Azure / azure-functions-durable-extension

Durable Task Framework extension for Azure Functions

MIT License

717 stars 271 forks source link

Orchestration goes into infinite loop after timeout on kubernetes #2101

Open pengchen0692 opened 2 years ago

pengchen0692 commented 2 years ago

I hit a wired issue where an activity failed for timeout, then entire execution goes into infinite loop. But unfortunately I am not able to repro it, put all information I have here, wondering if you guys have any insight.

The pattern I see is:

Activity ReindexBatchV2Async execute, and timeout for 30min
Application is shutting down after 10 min
Application start
Go to step 1

Please let me know if need any more information.

cgillum commented 2 years ago

Hi @pengchen0692, I'm going to move this to the Durable Functions GitHub repo since this appears to be an issue with Functions and not with the Durable Task Framework.

cgillum commented 2 years ago

This sounds like expected behavior for functions that take too long to execute. Basically, if the Functions host detects a timeout in a function execution, it will respond by restarting itself. This is to mitigate problems of runaway functions. The reason this continues indefinitely is because the Durable Function doesn't actually fail. It just retries again after the host finishes starting back up again.

If you need to run activity functions that last longer than 10 minutes, you'll need to use either an App Service Plan or an Elastic Premium plan. You might also need to increase the function timeout value in host.json: https://docs.microsoft.com/en-us/azure/azure-functions/functions-host-json#functiontimeout.

pengchen0692 commented 2 years ago

Hi Chris, I tried with a simple durable function project, looks like the orchestration failed after second execution fails for timeout, and not retry any more.

The project is the template project except:

Add Thread.Sleep in SayHello to explicitly make it take longer time

Update functionTimeout in host.json so that the execution will timeout

I deployed it into AKS.

After triggered with http, what I see is:

Orchestration execution timeout and cause host to restart
The host picks up the failed orchestration and fail again, but host doesn't restart this time, instead the orchestration is marked as Failed

Please let me know if you need more details, I could share project files and Kubernetes yaml files offline.

Thanks Peng Chen

cgillum commented 2 years ago

Unfortunately, it looks like the behavior with the Azure Functions host is inconsistent.
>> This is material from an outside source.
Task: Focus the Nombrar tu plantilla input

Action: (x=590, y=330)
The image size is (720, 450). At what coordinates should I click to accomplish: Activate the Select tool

Sometimes the host recycles and sometimes it doesn't. If it doesn't recycle, then the activity function execution is surfaced as an ordinary failure. I'm not sure if there's much we can do about this. What's the behavior you expect or want?

pengchen0692 commented 2 years ago

In our case, we would prefer to be failed finally after several tries. The underlying reason is that the infinite loop leads the orchestration status to be Running forever, and customer won't be able to know that until waiting for unreasonable time (could be days).